After induction #1, children and teens with high-risk disease usually receive the following treatment:

  • Induction #2: cytarabine, daunomycin, and etoposide
  • Intensification #1: cytarabine and etoposide
  • If a donor is available, an allogeneic stem cell transplant is done (see Chapter 16, Stem Cell Transplantation).
  • If no donor is available, intensification #2 is completed using high-dose cytarabine.

Children with chloromas in the eyes or brain at diagnosis are treated the same as other children with AML. In almost all cases, the chloromas disappear during treatment. In cases where the chloromas do not disappear after treatment with chemotherapy, radiation may be needed.

Most children and teens with AML do not have CNS disease at diagnosis. Currently, intrathecal cytarabine is given before each induction phase to prevent disease from developing in the CNS. Children or teens who have disease in their CNS at diagnosis (5 to 15%) receive IT cytarabine twice a week until disease can no longer be found in the cerebrospinal fluid (a minimum of four intrathecal treatments, and a maximum of six treatments, may be given). Children with chloromas in the CNS at diagnosis receive six IT treatments.

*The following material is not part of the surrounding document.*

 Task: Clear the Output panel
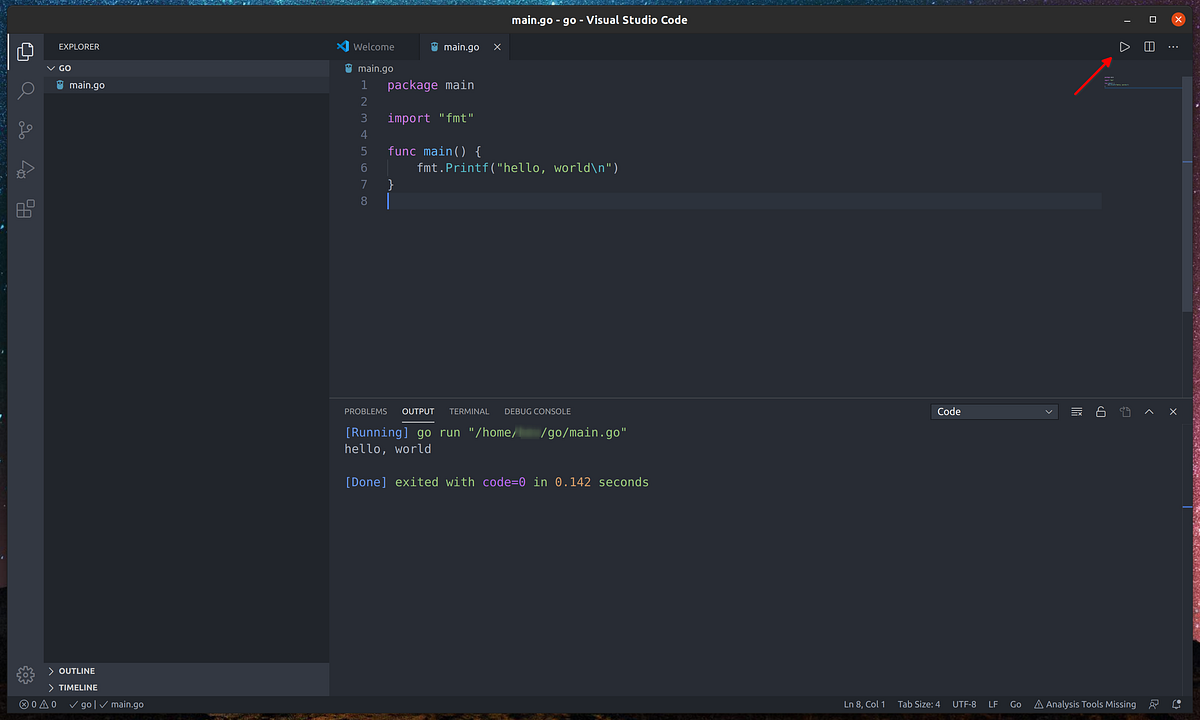tap(1076, 411)
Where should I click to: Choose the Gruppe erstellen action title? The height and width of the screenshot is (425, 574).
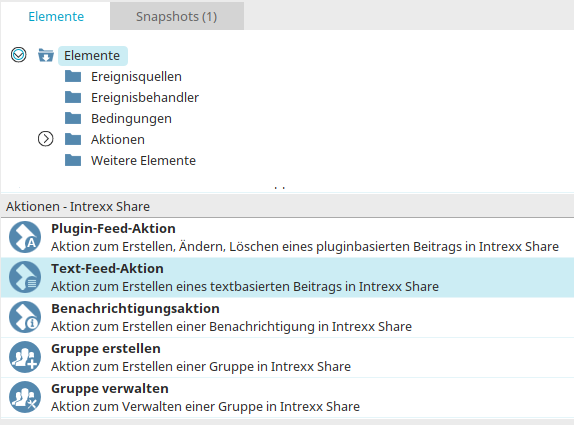click(106, 348)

My daughter had very high risk AML (WBC 120,000 and FLT3). At the children’s hospital, they offered us the standard treatment (three intense rounds of chemo followed by a stem cell transplant) or a clinical trial, in which the tyrosine inhibitor sorafenib was added to the experimental arm. I was by myself, 500 miles away from home, and had no one else to discuss it with. I signed her up for the trial, and she was assigned to the experimental arm.